3
votes

Just wanna understand the basics properly.

Let's say I've a topic called "myTopic" that has 3 partitions P0, P1 & P2. Each of these partitions will have a leader and the data (messages) for this topic is distributed across these partitions.

1. Producer will always writes to the leader of the partition in a round robin fashion based on the load on the broker. Is that right?

2. How do the producer know the leader of the partition?
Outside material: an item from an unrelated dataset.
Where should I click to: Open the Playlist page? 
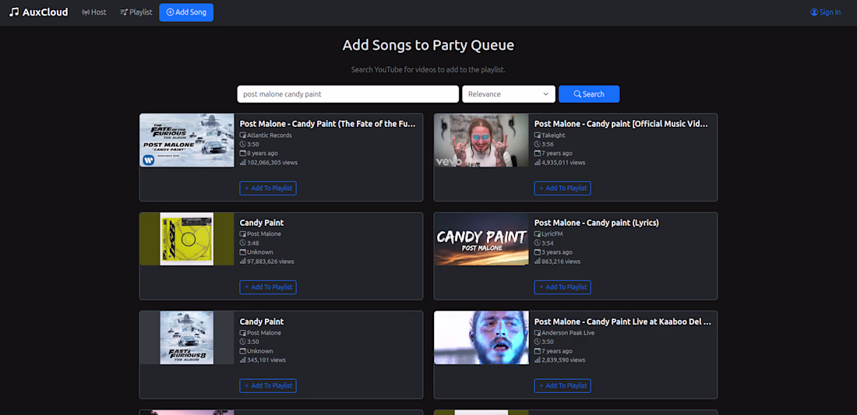(x=136, y=12)
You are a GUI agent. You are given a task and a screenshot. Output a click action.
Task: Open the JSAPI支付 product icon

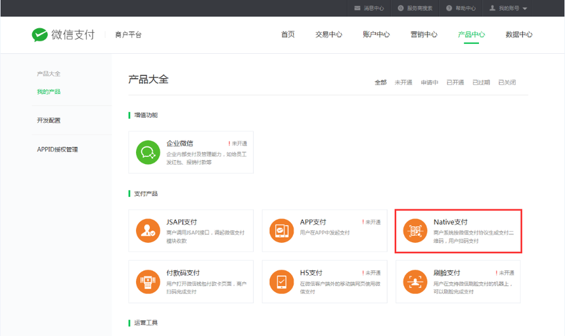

3. Consumer reading a particular topic should read all partitions of that topic? Is that correct?

Appreciate your help.

2
In SO, there is a very special way to practically say "Appreciate your help" - accepting and/or upvoting helpful answers (which take up valuable time for respondents...)desertnaut

2 Answers

4
votes
  1. Producer will always writes to the leader of the partition in a round robin fashion based on the load on the broker. Is that right?

By default, yes.

That said, a producer can also decide to use a custom partitioning scheme, i.e. a different strategy to which partitions data is being written to.

  1. How do the producer know the leader of the partition?

Through the Kafka protocol.

  1. Consumer reading a particular topic should read all partitions of that topic? Is that correct?

By default, yes.

That said, you can also implement e.g. consumer applications that implement custom logic, e.g. a "sampling" consumer that only reads from 1 out of N partitions.

3
votes

Producer will always writes to the leader of the partition

Yes, always.

in a round robin fashion based on the load on the broker

No. If a partition is explicitly set on a ProducerRecord then that partition is used. Otherwise, if a custom partitioner implementation is provided, that determines the partition. Otherwise, if the msg key is not null, the hash of the key will be used to consistently send msgs with the same key to the same partition. If the msg key is null, only then the msg will indeed be sent to any partition in a round-robin fashion. However, this is irrespective of the load on the broker.

  1. How do the producer know the leader of the partition?

By periodically asking the broker for metadata.

  1. Consumer reading a particular topic should read all partitions of that topic? Is that correct?

Consumers form consumer groups. If there are multiple consumer instances in a consumer group, each consumes a subset of the partitions. But the consumer group as a whole consumes from all partitions. That is, unless you decide to go "low-level" and manage that yourself, which you can do.